Ia menilai pendapat gubernur yang dibacakan dalam Rapat Paripurna ke-23 DPRD Kaltim, Senin, 14 Juli 2025, cenderung normatif dan belum menyentuh substansi penting terkait program pendidikan gratis.
“Saya membaca pendapat gubernur, tapi isinya sangat normatif. Padahal saya berharap ada tanggapan yang lebih dalam dan komprehensif terhadap Raperda ini,” ujar Sarkowi saat interupsi dalam rapat paripurna di Gedung Utama DPRD Kaltim.
Rapat tersebut membahas pendapat gubernur terhadap Raperda inisiatif DPRD tentang penyelenggaraan pendidikan.
Pihak eksekutif diwakili oleh Staf Ahli Gubernur Bidang III, Arief Murdiyatno.
Menurut Sarkowi, meskipun Raperda ini merupakan inisiatif DPRD periode sebelumnya, keberadaan program unggulan Pemerintah Provinsi Kaltim seperti Gratispol (gratis pendidikan dan bantuan perguruan tinggi) seharusnya bisa diselaraskan dan diatur secara tegas dalam Perda maupun substansi Raperda.
Ia menilai hal tersebut justru tidak dibahas dalam tanggapan gubernur.
“Kalau kita jujur, dengan posisi gubernur sekarang yang punya program Gratispol, maka norma hukumnya harus jelas dalam Raperda ini.

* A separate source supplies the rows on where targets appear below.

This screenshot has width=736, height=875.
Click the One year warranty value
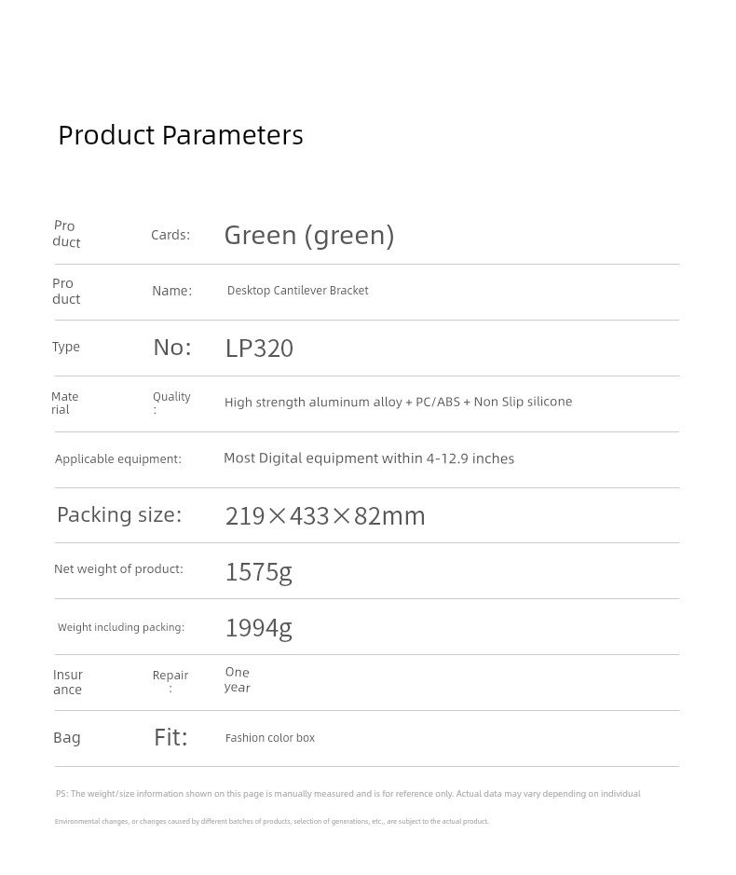[238, 679]
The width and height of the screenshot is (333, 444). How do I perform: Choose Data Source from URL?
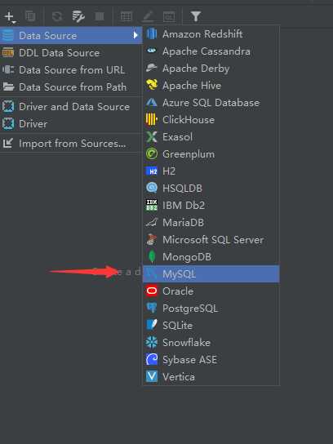71,69
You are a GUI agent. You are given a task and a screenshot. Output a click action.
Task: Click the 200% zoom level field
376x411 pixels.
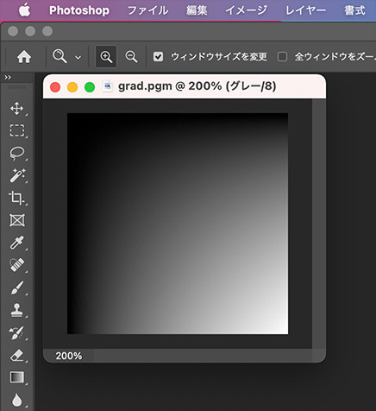pyautogui.click(x=69, y=356)
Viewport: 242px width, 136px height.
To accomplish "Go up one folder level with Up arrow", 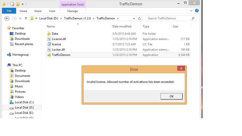I will 26,18.
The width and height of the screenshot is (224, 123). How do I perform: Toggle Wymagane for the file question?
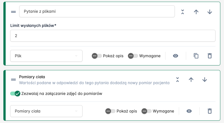pyautogui.click(x=133, y=56)

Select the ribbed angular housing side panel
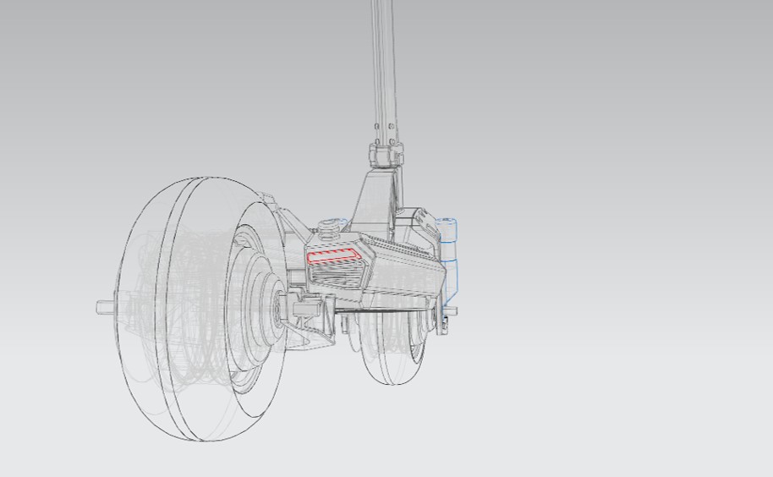tap(405, 271)
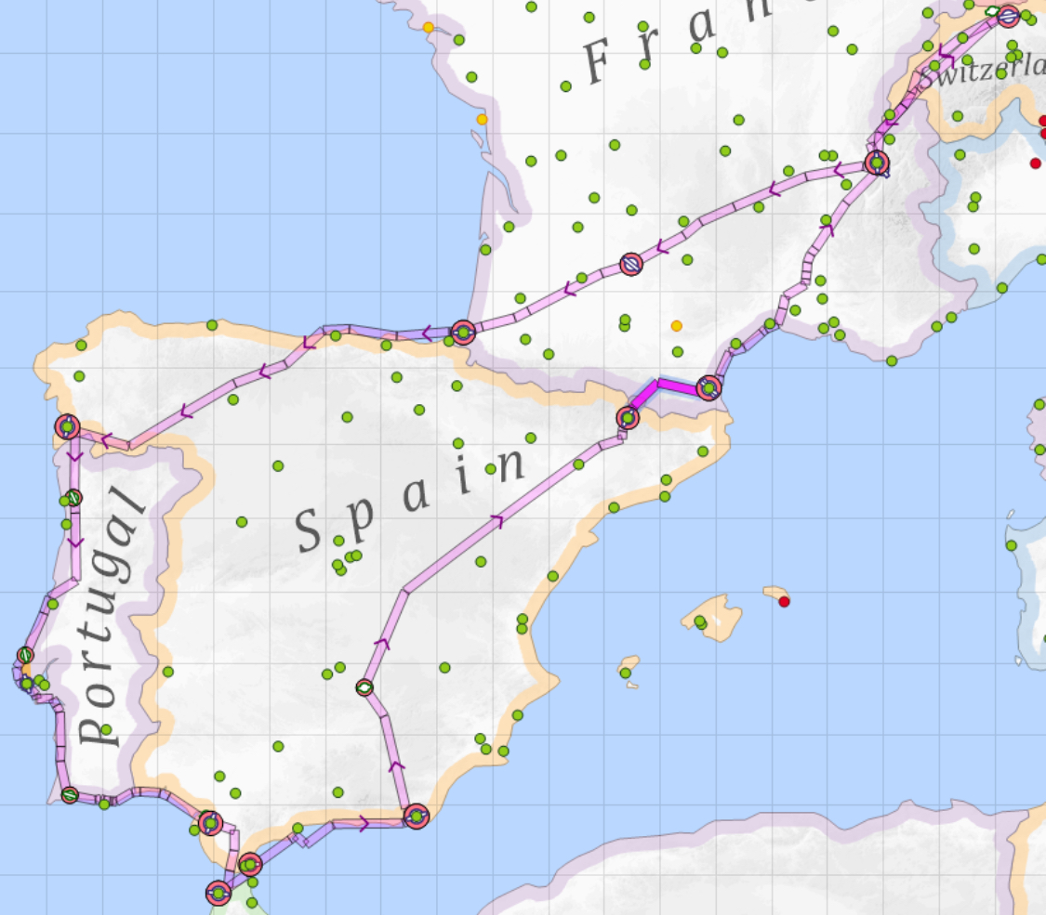Click waypoint at east end of highlighted leg

pos(708,387)
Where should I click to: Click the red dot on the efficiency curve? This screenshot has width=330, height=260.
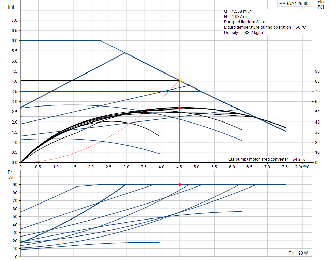pos(180,108)
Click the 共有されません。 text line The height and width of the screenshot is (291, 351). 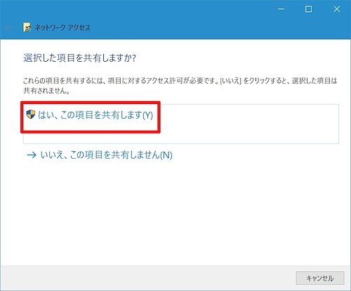tap(46, 91)
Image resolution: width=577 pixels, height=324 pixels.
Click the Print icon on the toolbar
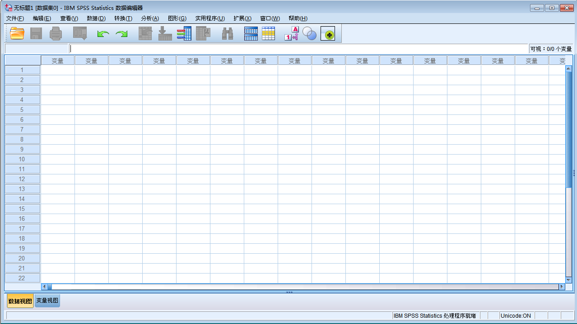[x=56, y=33]

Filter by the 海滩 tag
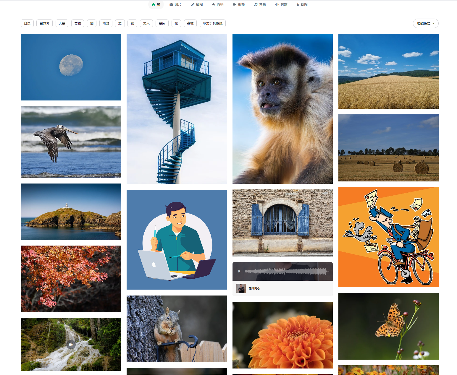[106, 23]
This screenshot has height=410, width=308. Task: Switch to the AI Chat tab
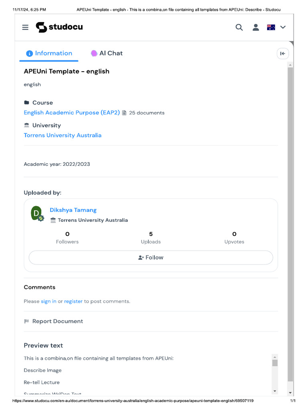pos(107,53)
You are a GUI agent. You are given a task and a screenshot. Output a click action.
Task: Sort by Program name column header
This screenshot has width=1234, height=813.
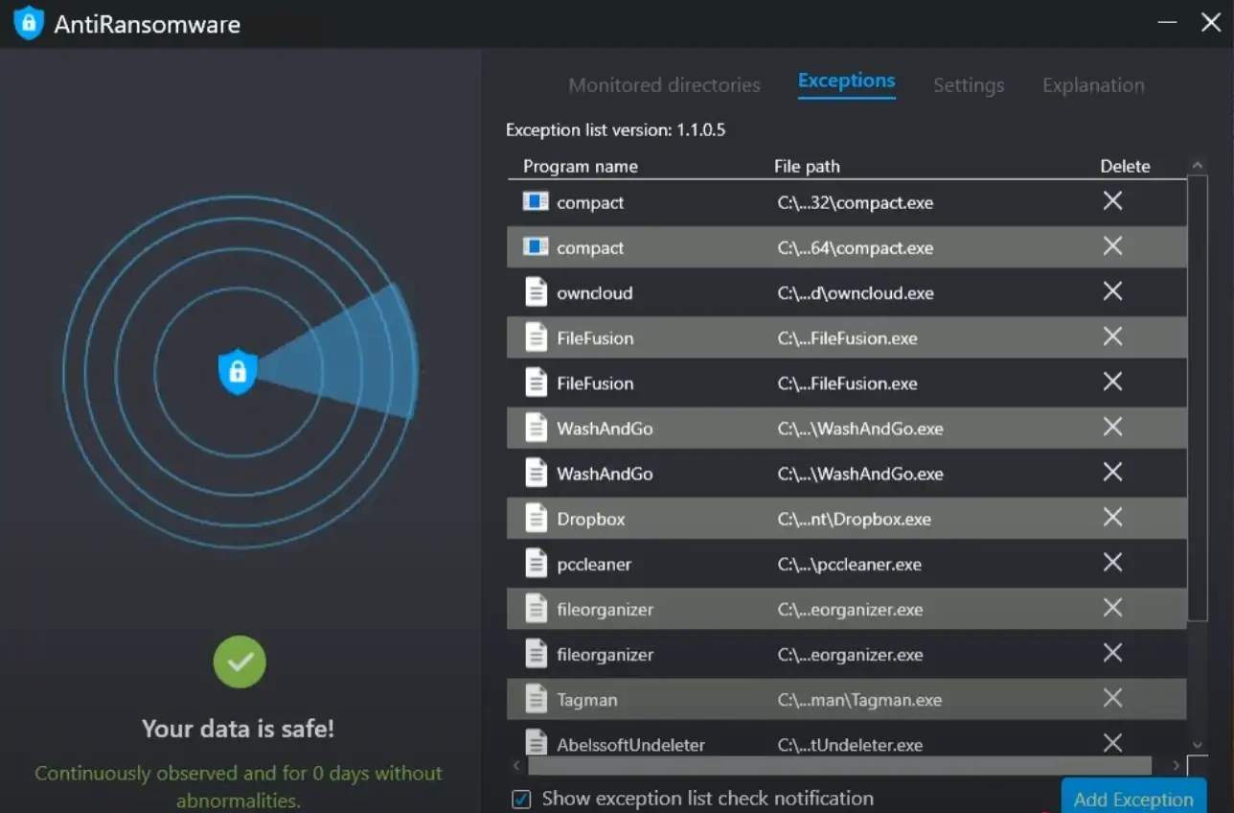[580, 166]
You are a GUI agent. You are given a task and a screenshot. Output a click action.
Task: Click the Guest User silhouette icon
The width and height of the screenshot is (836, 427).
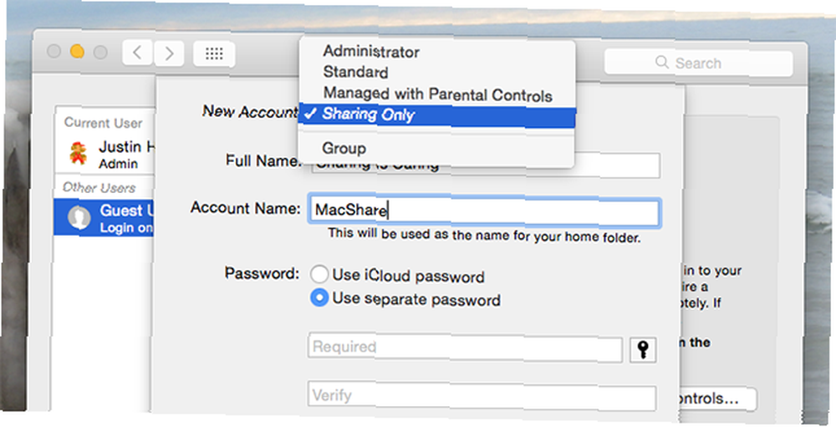click(79, 217)
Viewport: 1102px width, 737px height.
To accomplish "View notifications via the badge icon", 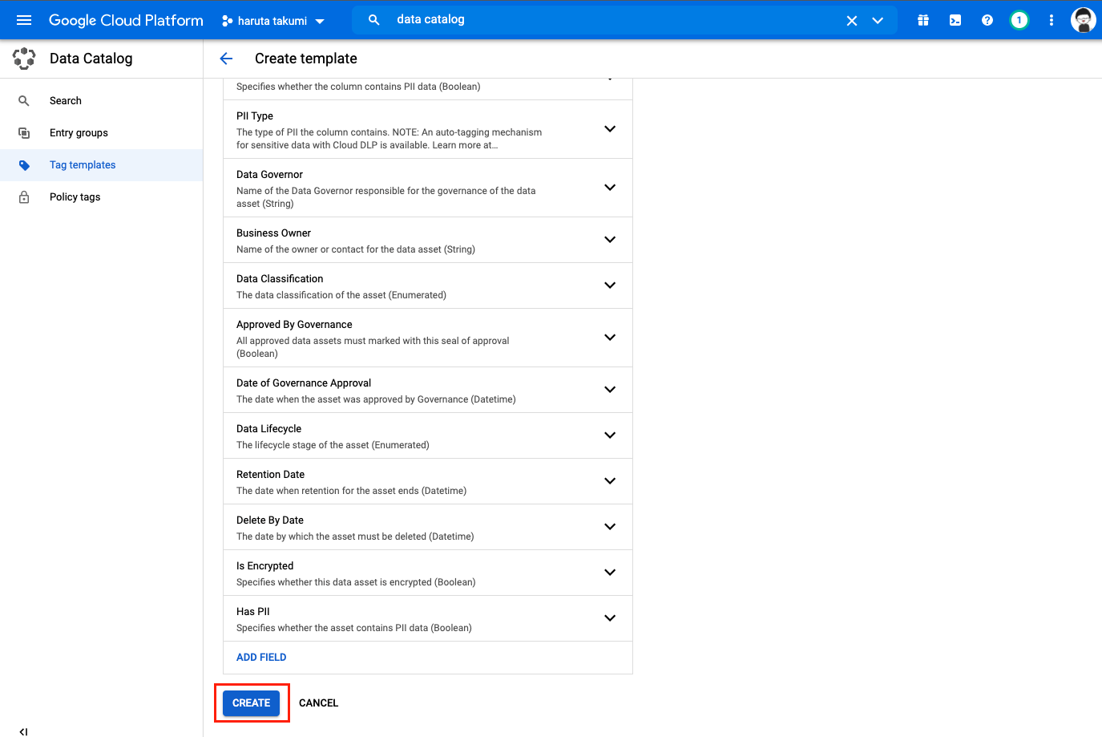I will pyautogui.click(x=1019, y=20).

Tapi sayangnya, dalam pendapat gubernur tidak dibahas sama sekali soal Pergub bantuan pendidikan perguruan tinggi atau sekolah gratis,” tegasnya.
Sarkowi menyarankan agar persoalan ini menjadi bahan pembahasan lebih lanjut, terutama bila nanti dibentuk Panitia Khusus (Pansus) oleh DPRD.
Ia menilai penting adanya diskusi lanjutan antara Badan Pembentukan Perda (Bapemperda) dan pihak eksekutif untuk mengkaji apakah program Gratispol dapat diangkat menjadi substansi Perda.
Politikus Golkar ini juga mengingatkan bahwa Perda idealnya dibentuk berdasarkan evaluasi pelaksanaan kebijakan yang sudah berjalan, bukan sebaliknya.
Menurutnya, program seperti Gratispol seharusnya terlebih dahulu diimplementasikan dan dievaluasi sebelum diatur secara normatif dalam Perda.
“Biasanya kita buat Perda berdasarkan dinamika persoalan di masyarakat. Tapi dalam kasus ini, Pergub bantuan pendidikan belum berjalan, belum ada evaluasinya, dan belum jelas respon masyarakatnya. Maka akan terbalik jika buru-buru dimasukkan ke dalam Raperda,” jelasnya.
Sarkowi berharap masukan ini menjadi catatan penting bagi pemerintah provinsi, khususnya kepada Wakil Gubernur Kaltim agar substansi Raperda tidak hanya bersifat simbolik, tetapi benar-benar menjawab kebutuhan di lapangan.